Friday, April 17, 2020

Easy Gluten-Free Protein Balls (Almond, Date, Coconut, Protein Powder)

My kid's love these!  They are a healthy, filling snack...great for the afternoon when everyone needs a little something to hold them over until dinner.  This is actually a recipe I made up myself and it is naturally gluten-free.  My husband loves to have 2 with his morning coffee.  You definitely won't feel like your "being good" while eating these, but you are!

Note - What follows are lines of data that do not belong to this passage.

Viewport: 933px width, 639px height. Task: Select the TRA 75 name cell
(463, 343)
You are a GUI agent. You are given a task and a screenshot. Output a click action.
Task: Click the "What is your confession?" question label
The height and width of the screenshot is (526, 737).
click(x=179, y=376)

Protein Balls (makes 30 large balls)

2 cups Almonds
1 cup Dates
1/2 cup cocoa (I prefer dark cocoa, natural is better for you than dutch or alkalized)
1/2 cup coconut oil (regular or extra virgin, whichever you prefer)
1/2 cup organic shredded coconut (unsweetened) + 1/4 cup for coating balls
2 scoops or about 4 T of protein powder (whey, soy, brown rice or pea, we use the 2 latter)
Stevia or maple syrup to taste
2 T almond milk (optional, if needed)

First, put your almonds in a food processor and process until they are fine crumbs.  Next, add the dates and process until they are completely mixed in.  Add the coconut oil, cocoa, coconut and protein powder and pulse until all the ingredients are thoroughly mixed together.  Taste a little tidbit and then add stevia or maple syrup as needed.  They will already have some sweetness from the dates but you may need a bit more.  These will harden up and not be so "greasy" looking once you put them in the fridge but if they seem too greasy or wet, you can add in a little more coconut or protein powder.  If the mixture seems too dry, I usually just add in a little almond milk or you could add more oil or maple syrup.  Once the mixture is sweetened to your taste, grab about 1 tablespoon or so and roll it into a ball.  Place some shredded coconut in a bowl or plastic bag and roll the almond ball in the coconut.  Place finished balls on a plate and place in the refrigerator for 30 minutes or longer to harden up then they can be placed in a storage container or plastic bag.  Makes about 30 large balls (like the ones pictured).  I keep mine in the fridge or freezer but they are tastiest at room temperature or even slightly warmed.  Grab a couple in the morning, put them in your bag and they will be perfect by the time you are feeling snacky, mid-morning.